Strategy started as a concept in military thinking. One of the most misunderstood ideas in strategy is that decisions are made at the ‘strategy’ level and everybody else just executes them. The purpose of a good strategy is to allow smooth decision-making throughout the organisation – particularly at the ‘edges’ where real information about what’s going on exists. Strategy is all about making choices – both of what to do, and even more importantly, what not to do. There are two main reasons that having a clear strategy is helpful: that resources are not unlimited, and there’s competition – for customers, talent, assets and attention.
No business can just try every idea that comes to its leaders – you need to have some way of selecting from alternatives and prioritise. As for competition, even if you did demonstrate that a course of action led to success, others would catch up soon. The trouble with strategy is that not everyone will understand it.
In our consulting experience, 95 per cent of employees don’t have the same understanding of their organisation’s strategy. We have seen many failed strategies from small to mammoth businesses – all of them are victims of concepts that didn’t work, but were never tested prior to someone making a corporate level commitment. Far too many expressions of strategy are really statements of goals in disguise. “We want to be number 1 or 2”, is a popular example. Increasing operational efficiency, targetting this or that market, or becoming more or less of something are all statements of intent, but they say very little about how you plan to make the choices and the trade-offs that would realise these goals. Consider this: “To thrive as a mass merchandising company that offers customers quality products through a portfolio of exclusive brands and labels.” That was the one-time strategy statement of a leading retail chain, which was acquired cheaply by another retail chain.

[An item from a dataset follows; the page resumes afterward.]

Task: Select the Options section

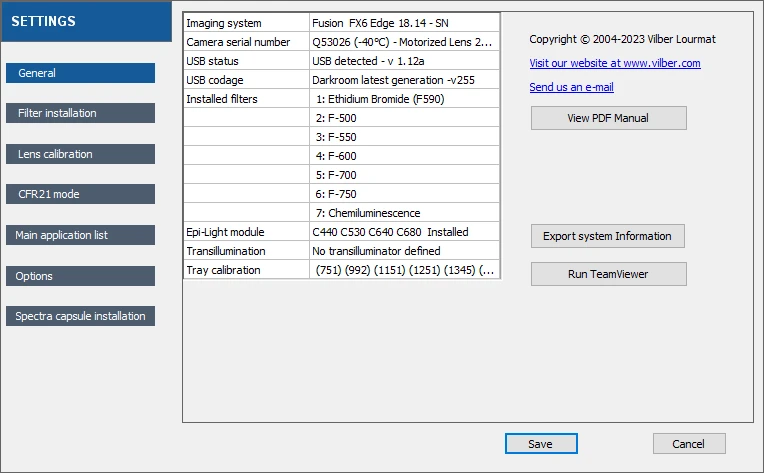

Karl Weick, an American organisational theorist, points out that in uncertain and confusing circumstances, the goal of strategy is often directional, not predictive. Strategies are not about ironclad unchanging five-year plans. They are about making the best hypotheses with imperfect information, providing clarity to people and founding an environment in which people up and down the organisation are at liberty to make smart choices.
So, what are the implications for the business leadership facing uncertainty this year? As rates of uncertainty increase in the environment, a new perspective on strategy is emerging. It relies less on analysis and more on pattern-recognition than conventional prescriptions. It embodies the sense that strategies themselves must adapt in an agile manner. It recognises that when the landscape is very uncertain, strategies may no longer be precise, and a directionally correct strategy that emphasises learning may be the one to adopt. Leading indicators, not lagging ones, become more important.
It is critical to also have a framework to link operations with strategy so that the real changes get measured quickly and communicated upwards without dilution or confirmation bias. Regular strategic reviews should be the norm to stay agile. A leadership model that does not presume that all information is possessed at the “top” of an organisation is further essential. In fact, strategies need to incorporate deep insight into the organisation’s capabilities, as well as rich insight into the context in which the company is operating. Leaders today are often seen as choosing among options that the organisation generates in structures that are increasingly “permission-less.”
Here are some of the challenges leaders are facing in 2022: Workforce burnout, destructive innovation, funding sustainability, new waves of stringent regulations, adaptation and resilience of infrastructure assets, growing political polarisation, trade wars, massive convergence of technology, mutated Covid-19 waves, implementing flexible working hours, data and AI regulations, balancing human resources with humanoid robots, new funding options such as ICOs (initial coin offerings), tokenisation and SPACs (special purpose acquisition companies).
Only a strategy that is well-crafted and agile will help to sail through the fog this year.